AIM:
Reproduce every line of the items below, including their wording, and add 134 to each coordinate in the answers. Omit the pictures from your response.

RECORDS SHOWN:
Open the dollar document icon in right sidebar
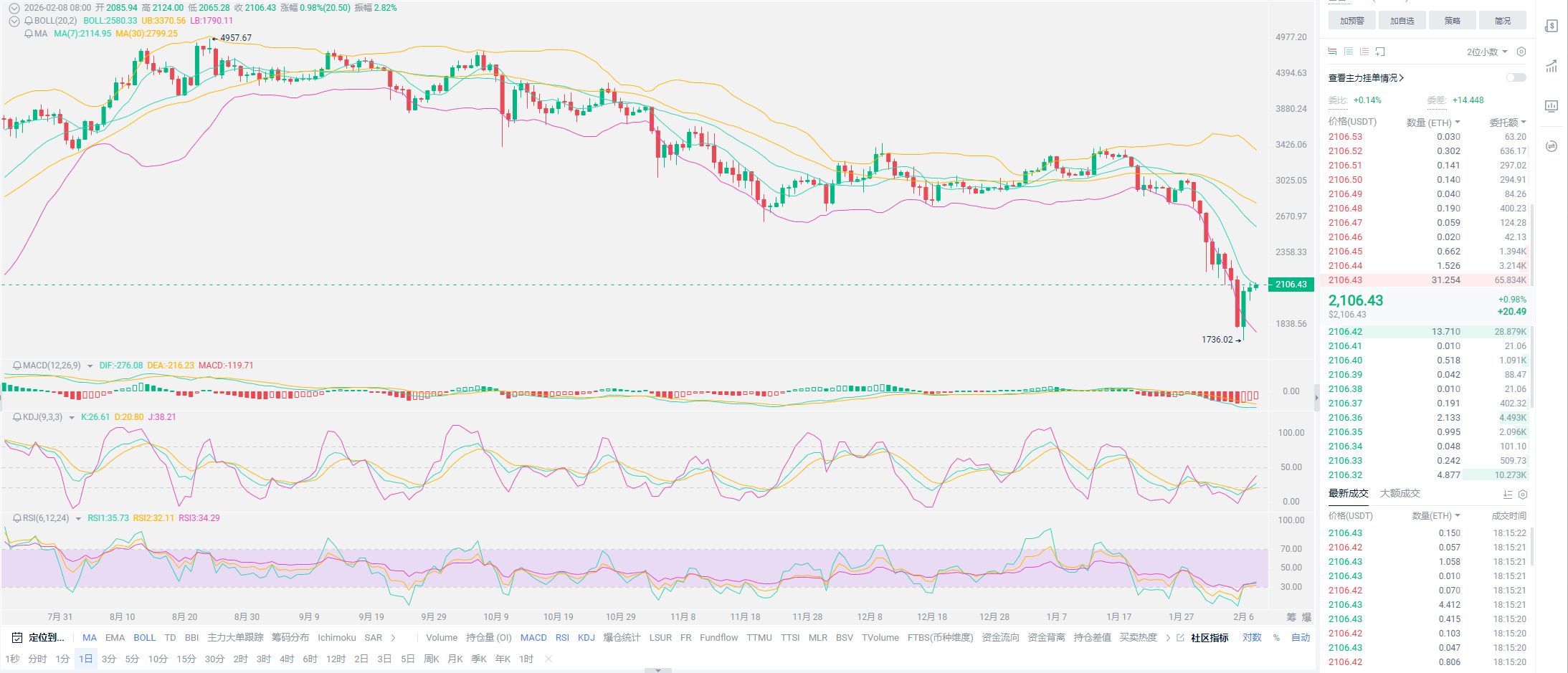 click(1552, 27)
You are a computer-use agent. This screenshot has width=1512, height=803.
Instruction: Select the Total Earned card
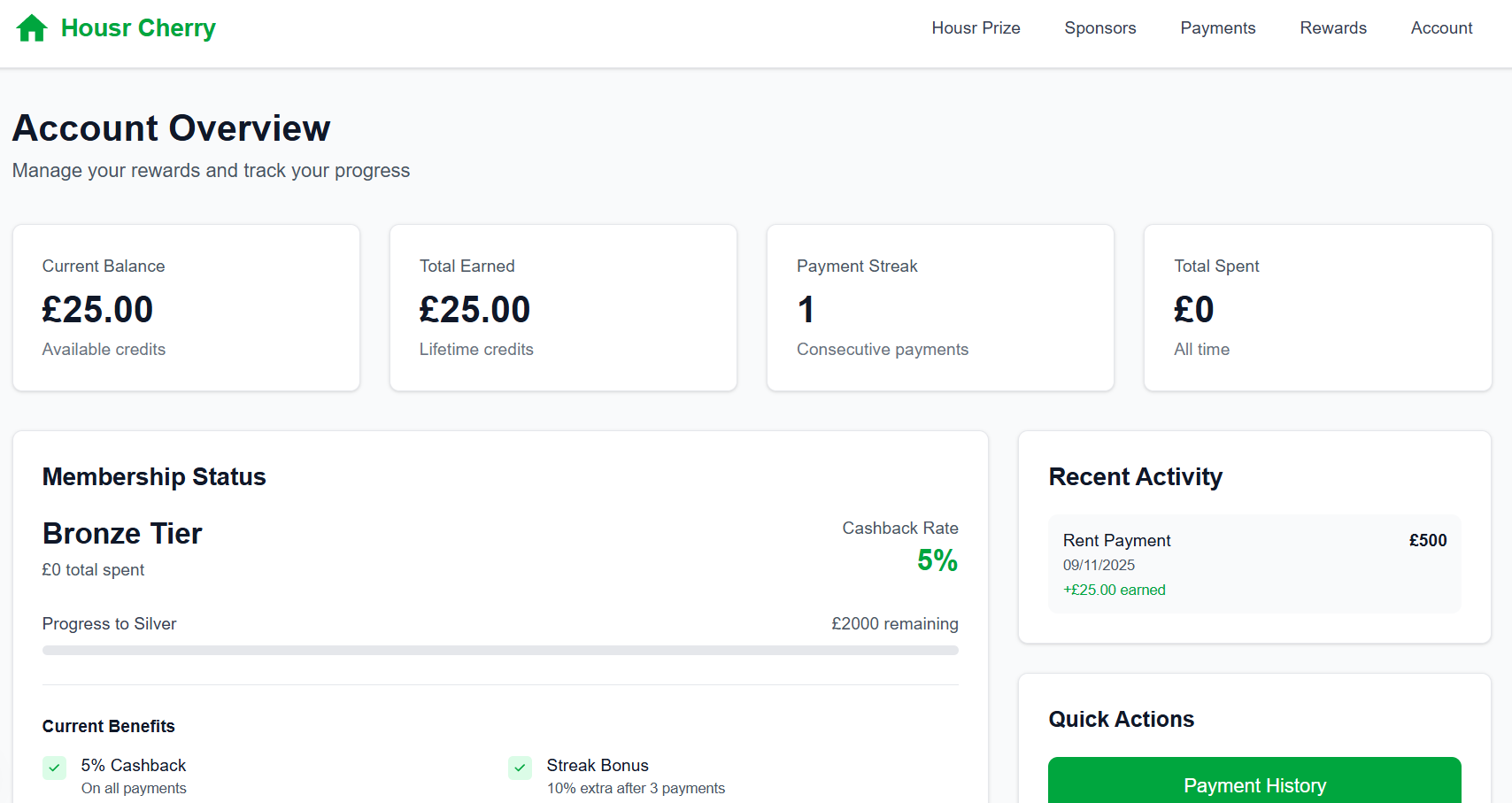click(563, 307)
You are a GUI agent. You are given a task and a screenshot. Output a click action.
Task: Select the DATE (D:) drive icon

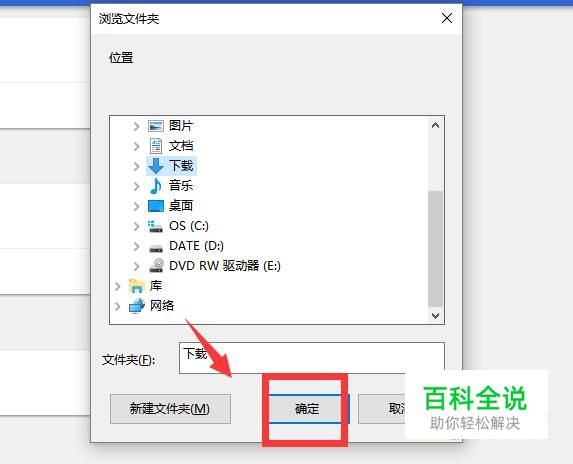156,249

ANSWER TO THIS EXERCISE:
Open the dollar document icon in right sidebar
 click(1686, 161)
You are a computer-use agent. This screenshot has width=1512, height=803.
Instruction: Select the Total Earned card
click(697, 441)
You are a GUI agent. You are given a task and a screenshot. Output a click action.
Task: Select the DATE (D:) drive icon

290,383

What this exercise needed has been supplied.